=== Section Start ===

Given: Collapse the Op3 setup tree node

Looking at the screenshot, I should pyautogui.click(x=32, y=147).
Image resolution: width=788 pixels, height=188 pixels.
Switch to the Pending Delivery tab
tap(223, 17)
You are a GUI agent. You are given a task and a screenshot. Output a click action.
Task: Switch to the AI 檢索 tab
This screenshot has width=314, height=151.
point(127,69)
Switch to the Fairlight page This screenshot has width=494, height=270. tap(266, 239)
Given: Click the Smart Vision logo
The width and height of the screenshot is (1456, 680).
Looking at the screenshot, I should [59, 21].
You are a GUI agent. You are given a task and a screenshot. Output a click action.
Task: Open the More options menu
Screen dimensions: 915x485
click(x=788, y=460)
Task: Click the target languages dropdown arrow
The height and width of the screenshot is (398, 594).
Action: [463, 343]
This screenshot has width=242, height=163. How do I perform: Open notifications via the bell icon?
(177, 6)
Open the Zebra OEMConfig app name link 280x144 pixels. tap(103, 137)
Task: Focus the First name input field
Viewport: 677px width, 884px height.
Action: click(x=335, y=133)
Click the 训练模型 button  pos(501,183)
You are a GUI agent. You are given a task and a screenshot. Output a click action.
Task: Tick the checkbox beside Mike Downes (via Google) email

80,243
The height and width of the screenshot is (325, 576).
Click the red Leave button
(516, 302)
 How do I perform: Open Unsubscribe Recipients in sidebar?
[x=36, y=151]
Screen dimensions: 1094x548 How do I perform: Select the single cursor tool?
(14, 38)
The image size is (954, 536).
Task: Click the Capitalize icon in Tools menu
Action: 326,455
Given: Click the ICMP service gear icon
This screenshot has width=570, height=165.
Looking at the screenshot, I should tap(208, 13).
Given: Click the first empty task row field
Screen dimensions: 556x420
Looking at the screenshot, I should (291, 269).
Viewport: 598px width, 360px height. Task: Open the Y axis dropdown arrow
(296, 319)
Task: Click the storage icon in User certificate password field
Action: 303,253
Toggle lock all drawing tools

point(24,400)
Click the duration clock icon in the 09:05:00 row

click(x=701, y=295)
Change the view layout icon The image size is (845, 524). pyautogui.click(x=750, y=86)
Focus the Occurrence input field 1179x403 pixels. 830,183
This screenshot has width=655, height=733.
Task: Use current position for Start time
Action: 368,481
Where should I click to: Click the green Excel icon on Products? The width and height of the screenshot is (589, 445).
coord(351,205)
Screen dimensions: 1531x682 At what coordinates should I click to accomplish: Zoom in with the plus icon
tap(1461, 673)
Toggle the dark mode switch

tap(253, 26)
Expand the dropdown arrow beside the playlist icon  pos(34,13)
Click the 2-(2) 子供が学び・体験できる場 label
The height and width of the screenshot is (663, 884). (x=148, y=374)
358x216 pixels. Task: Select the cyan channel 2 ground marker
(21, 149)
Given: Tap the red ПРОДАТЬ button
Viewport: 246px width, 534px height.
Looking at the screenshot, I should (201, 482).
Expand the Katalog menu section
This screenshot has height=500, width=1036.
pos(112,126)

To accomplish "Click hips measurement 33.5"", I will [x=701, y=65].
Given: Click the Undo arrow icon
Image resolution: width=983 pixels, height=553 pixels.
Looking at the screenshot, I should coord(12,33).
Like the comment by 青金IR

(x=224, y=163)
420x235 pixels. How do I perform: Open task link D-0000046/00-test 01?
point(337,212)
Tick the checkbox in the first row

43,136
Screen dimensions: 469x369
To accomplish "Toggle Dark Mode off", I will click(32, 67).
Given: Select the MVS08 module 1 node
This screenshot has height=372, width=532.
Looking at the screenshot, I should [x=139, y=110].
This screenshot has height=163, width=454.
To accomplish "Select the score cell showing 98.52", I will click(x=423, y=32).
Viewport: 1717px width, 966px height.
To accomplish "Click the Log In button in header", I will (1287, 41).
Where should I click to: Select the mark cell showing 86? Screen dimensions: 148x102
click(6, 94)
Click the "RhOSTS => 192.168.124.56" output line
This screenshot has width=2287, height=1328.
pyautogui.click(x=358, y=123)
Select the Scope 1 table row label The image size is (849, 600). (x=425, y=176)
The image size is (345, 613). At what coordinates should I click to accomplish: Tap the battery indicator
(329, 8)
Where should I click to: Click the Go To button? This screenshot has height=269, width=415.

=== Section End ===

**What you will do:** Every line above has to be restated word for word.

**Answer to the problem:**
Given: Collapse the Op3 setup tree node

Looking at the screenshot, I should pyautogui.click(x=32, y=147).
Image resolution: width=788 pixels, height=188 pixels.
Switch to the Pending Delivery tab
tap(223, 17)
You are a GUI agent. You are given a task and a screenshot. Output a click action.
Task: Switch to the AI 檢索 tab
This screenshot has width=314, height=151.
point(127,69)
Switch to the Fairlight page This screenshot has width=494, height=270. tap(266, 239)
Given: Click the Smart Vision logo
The width and height of the screenshot is (1456, 680).
Looking at the screenshot, I should [59, 21].
You are a GUI agent. You are given a task and a screenshot. Output a click action.
Task: Open the More options menu
Screen dimensions: 915x485
click(x=788, y=460)
Task: Click the target languages dropdown arrow
The height and width of the screenshot is (398, 594).
Action: [463, 343]
This screenshot has width=242, height=163. How do I perform: Open notifications via the bell icon?
(177, 6)
Open the Zebra OEMConfig app name link 280x144 pixels. tap(103, 137)
Task: Focus the First name input field
Viewport: 677px width, 884px height.
Action: click(x=335, y=133)
Click the 训练模型 button  pos(501,183)
You are a GUI agent. You are given a task and a screenshot. Output a click action.
Task: Tick the checkbox beside Mike Downes (via Google) email

80,243
The height and width of the screenshot is (325, 576).
Click the red Leave button
(516, 302)
 How do I perform: Open Unsubscribe Recipients in sidebar?
[x=36, y=151]
Screen dimensions: 1094x548 How do I perform: Select the single cursor tool?
(14, 38)
The image size is (954, 536).
Task: Click the Capitalize icon in Tools menu
Action: 326,455
Given: Click the ICMP service gear icon
This screenshot has width=570, height=165.
Looking at the screenshot, I should tap(208, 13).
Given: Click the first empty task row field
Screen dimensions: 556x420
Looking at the screenshot, I should (291, 269).
Viewport: 598px width, 360px height. Task: Open the Y axis dropdown arrow
(296, 319)
Task: Click the storage icon in User certificate password field
Action: 303,253
Toggle lock all drawing tools

point(24,400)
Click the duration clock icon in the 09:05:00 row

click(x=701, y=295)
Change the view layout icon The image size is (845, 524). pyautogui.click(x=750, y=86)
Focus the Occurrence input field 1179x403 pixels. 830,183
This screenshot has width=655, height=733.
Task: Use current position for Start time
Action: 368,481
Where should I click to: Click the green Excel icon on Products? The width and height of the screenshot is (589, 445).
coord(351,205)
Screen dimensions: 1531x682 At what coordinates should I click to accomplish: Zoom in with the plus icon
tap(1461, 673)
Toggle the dark mode switch

tap(253, 26)
Expand the dropdown arrow beside the playlist icon  pos(34,13)
Click the 2-(2) 子供が学び・体験できる場 label
The height and width of the screenshot is (663, 884). (x=148, y=374)
358x216 pixels. Task: Select the cyan channel 2 ground marker
(21, 149)
Given: Tap the red ПРОДАТЬ button
Viewport: 246px width, 534px height.
Looking at the screenshot, I should (201, 482).
Expand the Katalog menu section
This screenshot has height=500, width=1036.
pos(112,126)

To accomplish "Click hips measurement 33.5"", I will [x=701, y=65].
Given: Click the Undo arrow icon
Image resolution: width=983 pixels, height=553 pixels.
Looking at the screenshot, I should coord(12,33).
Like the comment by 青金IR

(x=224, y=163)
420x235 pixels. How do I perform: Open task link D-0000046/00-test 01?
point(337,212)
Tick the checkbox in the first row

43,136
Screen dimensions: 469x369
To accomplish "Toggle Dark Mode off", I will click(32, 67).
Given: Select the MVS08 module 1 node
This screenshot has height=372, width=532.
Looking at the screenshot, I should [x=139, y=110].
This screenshot has height=163, width=454.
To accomplish "Select the score cell showing 98.52", I will click(x=423, y=32).
Viewport: 1717px width, 966px height.
To accomplish "Click the Log In button in header", I will (1287, 41).
Where should I click to: Select the mark cell showing 86? Screen dimensions: 148x102
click(6, 94)
Click the "RhOSTS => 192.168.124.56" output line
This screenshot has width=2287, height=1328.
pyautogui.click(x=358, y=123)
Select the Scope 1 table row label The image size is (849, 600). (x=425, y=176)
The image size is (345, 613). At what coordinates should I click to accomplish: Tap the battery indicator
(329, 8)
Where should I click to: Click the Go To button? This screenshot has height=269, width=415.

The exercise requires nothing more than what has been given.